### YOUR INSTRUCTIONS
Keep the pictures out, please, and set down every record exactly.

### DATA UNDER STUDY
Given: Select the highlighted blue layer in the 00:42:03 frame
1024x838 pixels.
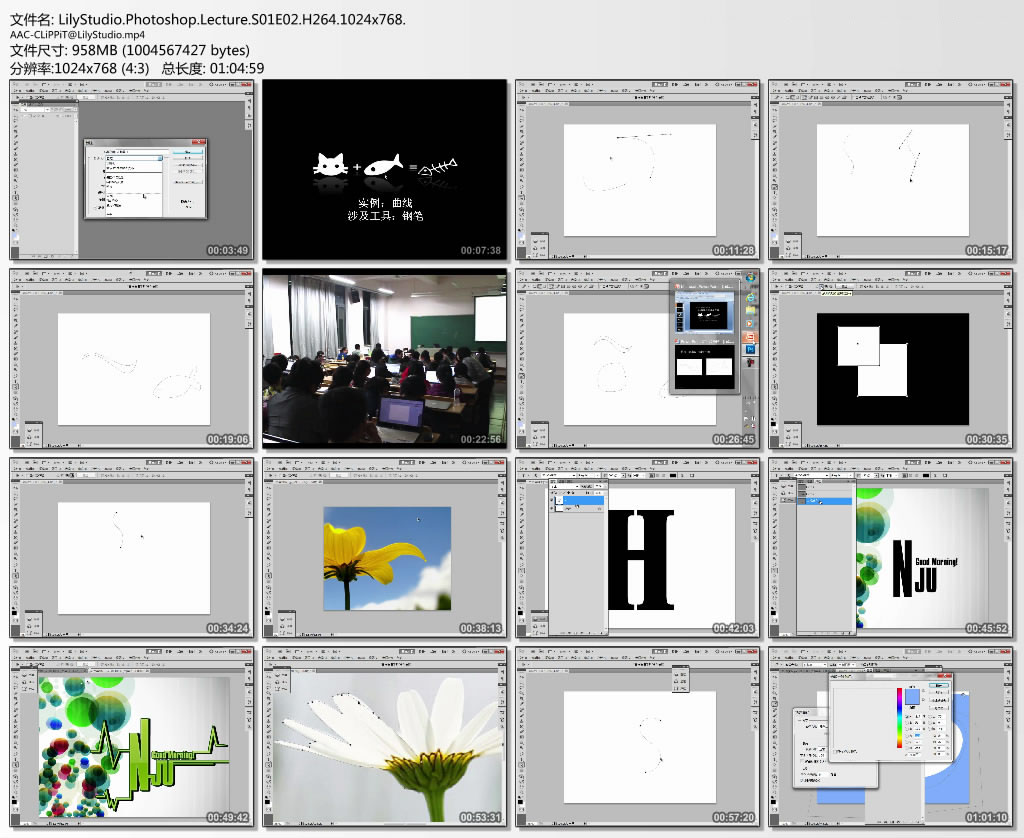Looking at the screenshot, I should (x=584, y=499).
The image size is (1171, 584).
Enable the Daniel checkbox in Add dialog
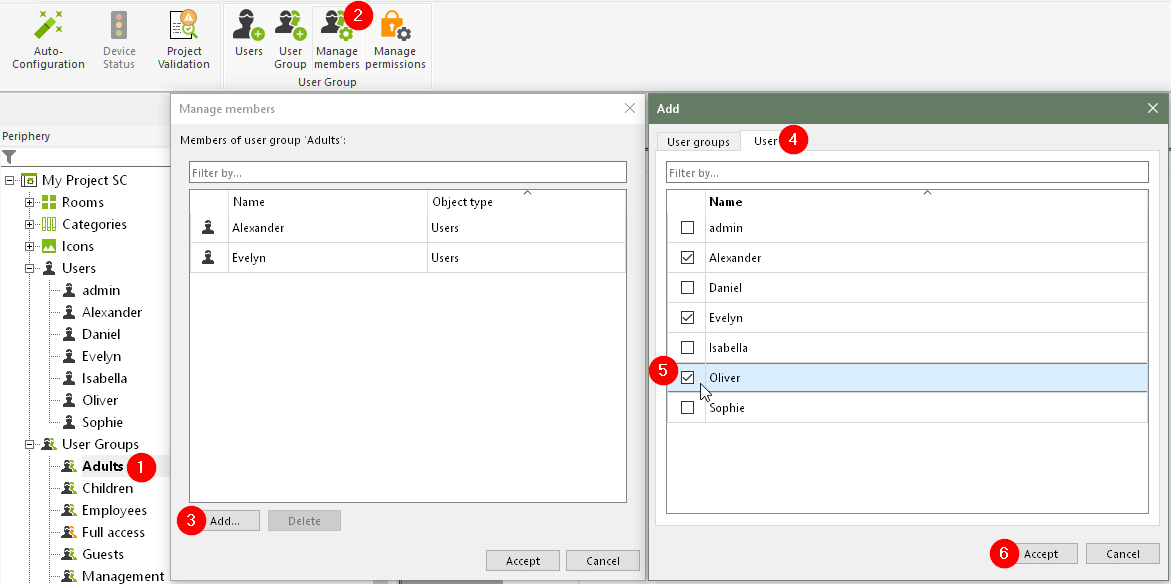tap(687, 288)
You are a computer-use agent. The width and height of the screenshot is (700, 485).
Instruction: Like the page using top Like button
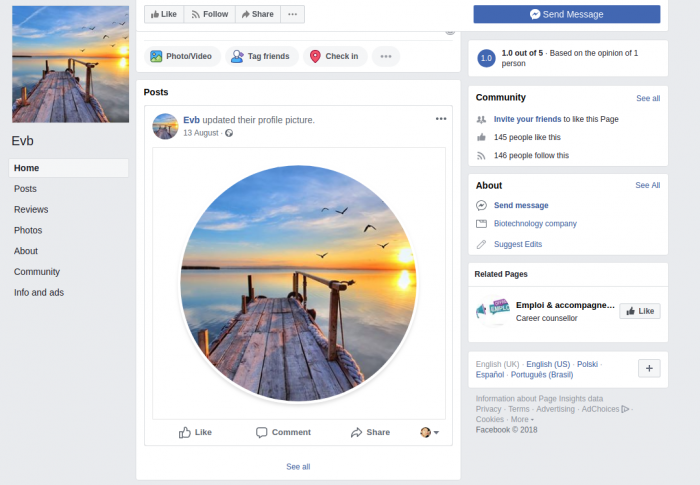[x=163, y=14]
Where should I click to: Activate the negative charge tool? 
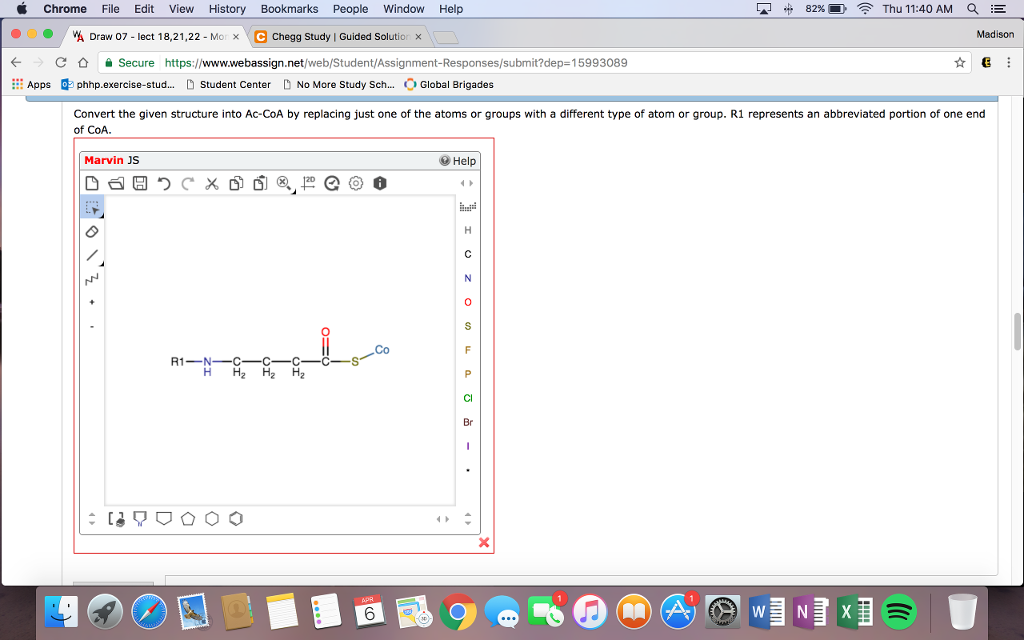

### TASK OUTPUT
Given: Select the highlighted blue layer in the 00:42:03 frame
1024x838 pixels.
Looking at the screenshot, I should (x=584, y=499).
The image size is (1171, 584).
Enable the Daniel checkbox in Add dialog
tap(687, 288)
You are a computer-use agent. The width and height of the screenshot is (700, 485).
Instruction: Like the page using top Like button
[x=163, y=14]
Where should I click to: Activate the negative charge tool? 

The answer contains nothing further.